# Article start

Counting Word Frequency in lists with grouping


#1

I have a list that contains text and title of section.

Example:

lists = [['earth total surface area land Jellicle', 'first_section']
,['university earth surface pleasant Jellicle', 'first_section']
,['first university east france north', 'second_section']
,['first north university', 'second_section']]

I would like to get top of 3 most common words in text groups by first_section and second_section

result:

[['first_section'], ['earth', 'surface', 'jellicle']
['second_section'],['first' , 'university', 'north']]

I’m new to this and I couldn’t find anything on Google that could help me.


#2

How sophisticated does the program needs to be? For example here:

lists = [['earth total surface area land Jellicle', 'first_section']

can we assume that the second element in the list is the section and its always valid?

Can we use imports? And do you want to?

Is this an assignment?

Please answer those questions, then i can help you further


#3
  1. The program can create any complexity
  2. The second element of the list is always a section and it is always valid
  3. You can use the import
  4. This is part of my assignment in my organization.

# Article end
# Entries shown start

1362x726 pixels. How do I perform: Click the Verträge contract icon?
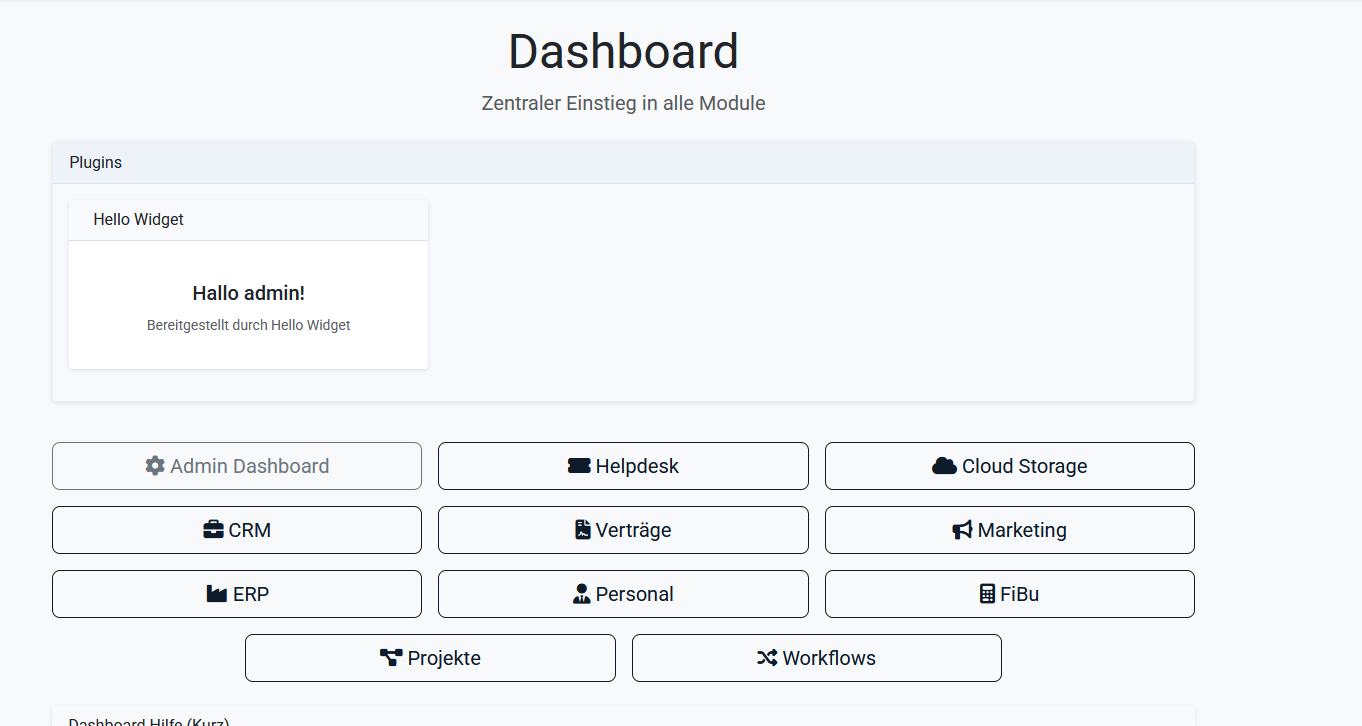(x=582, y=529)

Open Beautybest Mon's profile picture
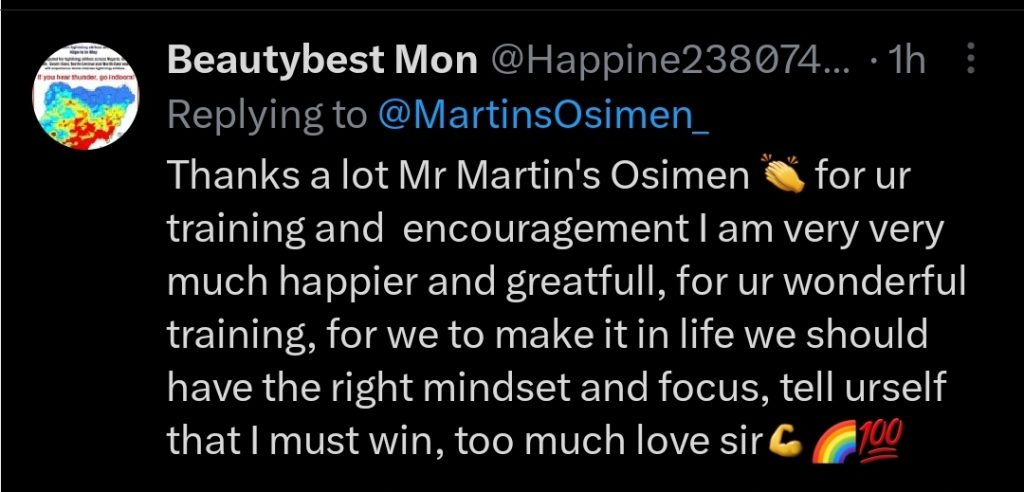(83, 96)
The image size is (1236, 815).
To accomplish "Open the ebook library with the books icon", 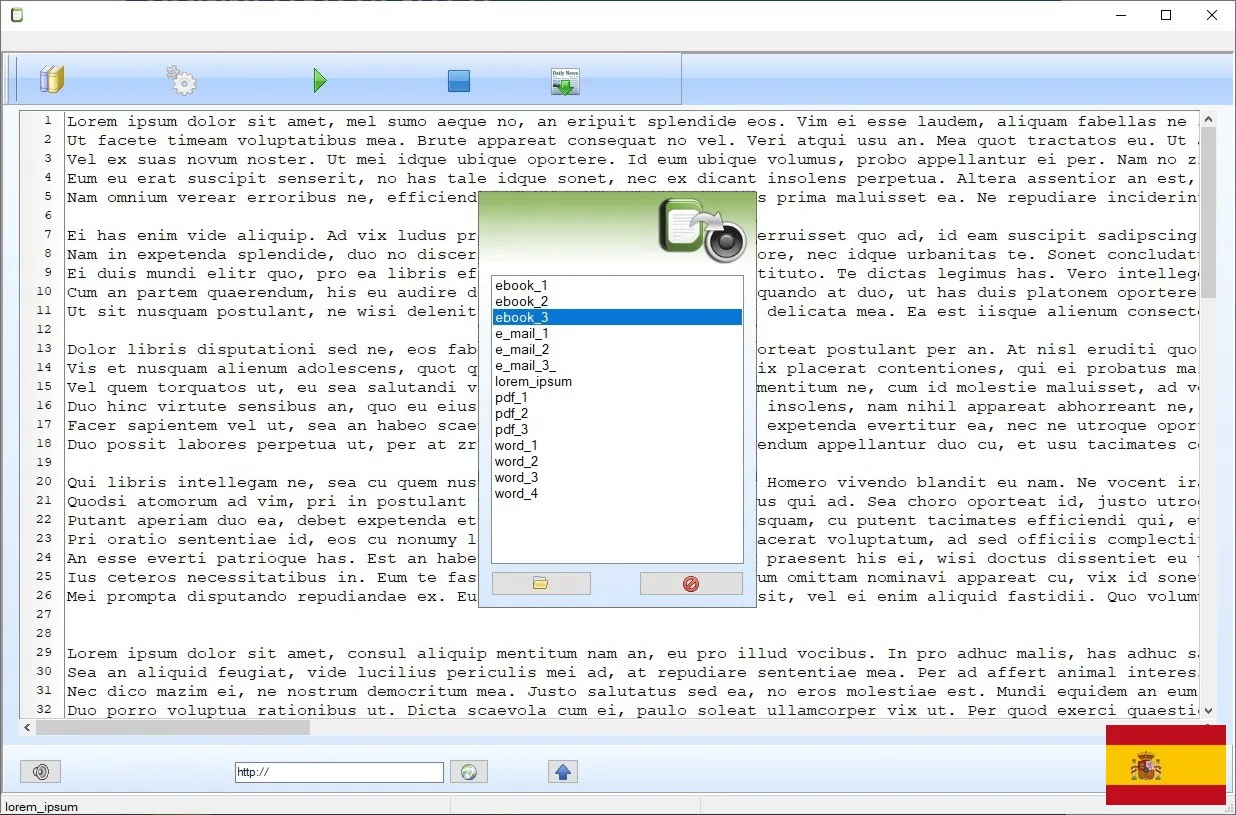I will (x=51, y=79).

# Entries shown end
# Entries shown start

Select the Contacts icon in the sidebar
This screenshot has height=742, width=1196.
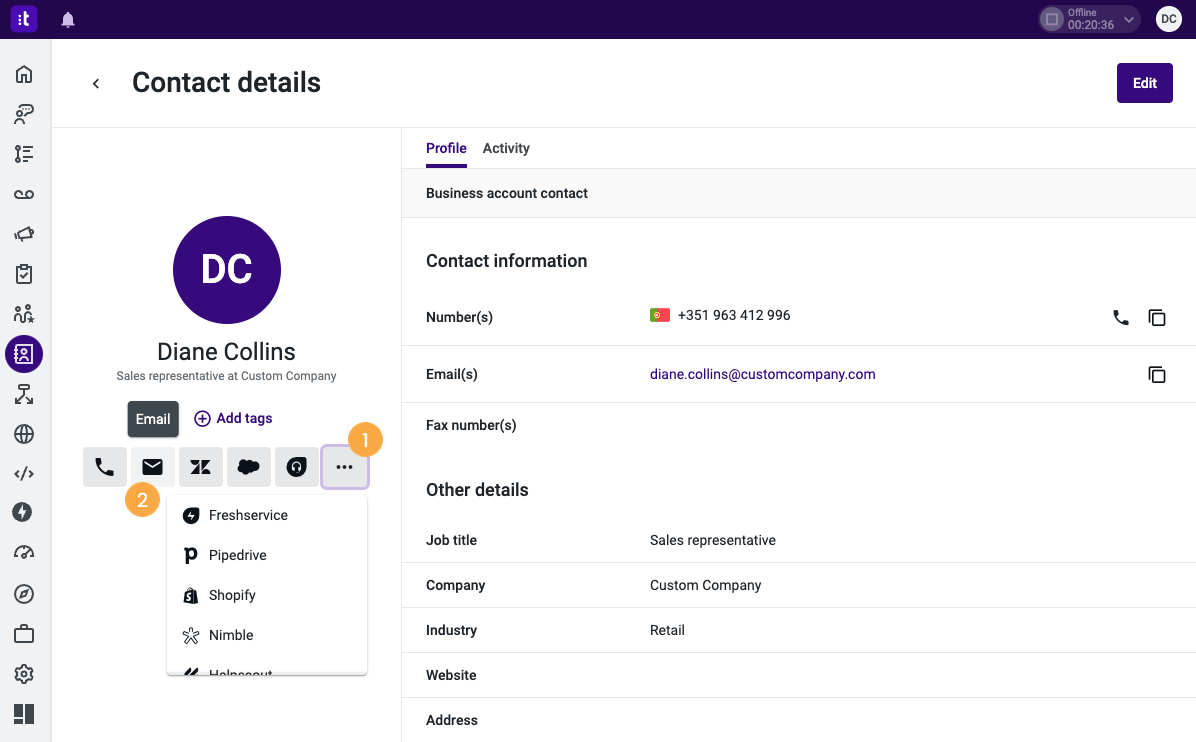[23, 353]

# Entries shown end
# Entries shown start

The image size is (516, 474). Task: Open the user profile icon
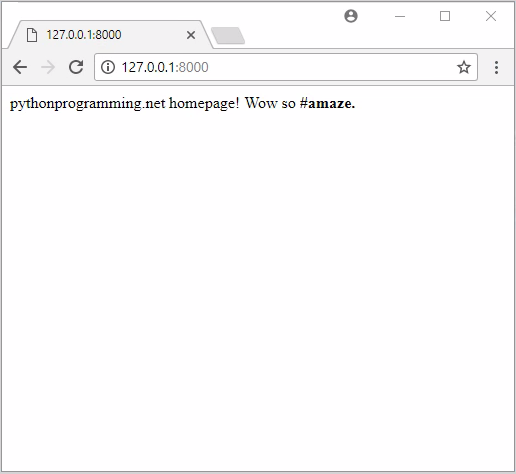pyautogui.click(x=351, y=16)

# Entries shown end

§ **What is asked**:
Check each statement against the word-frequency thread and mark it yes or no, quoting the words from the thread that decide it. (a) The second element of each list is always a valid section. (b) The goal is the five most common words in each section. (c) Imports are not allowed.

§ **Result**:
(a) Yes: "The second element of the list is always a section and it is always valid"
(b) No: "I would like to get top of 3 most common words in text groups by first_section and second_section"
(c) No: "You can use the import"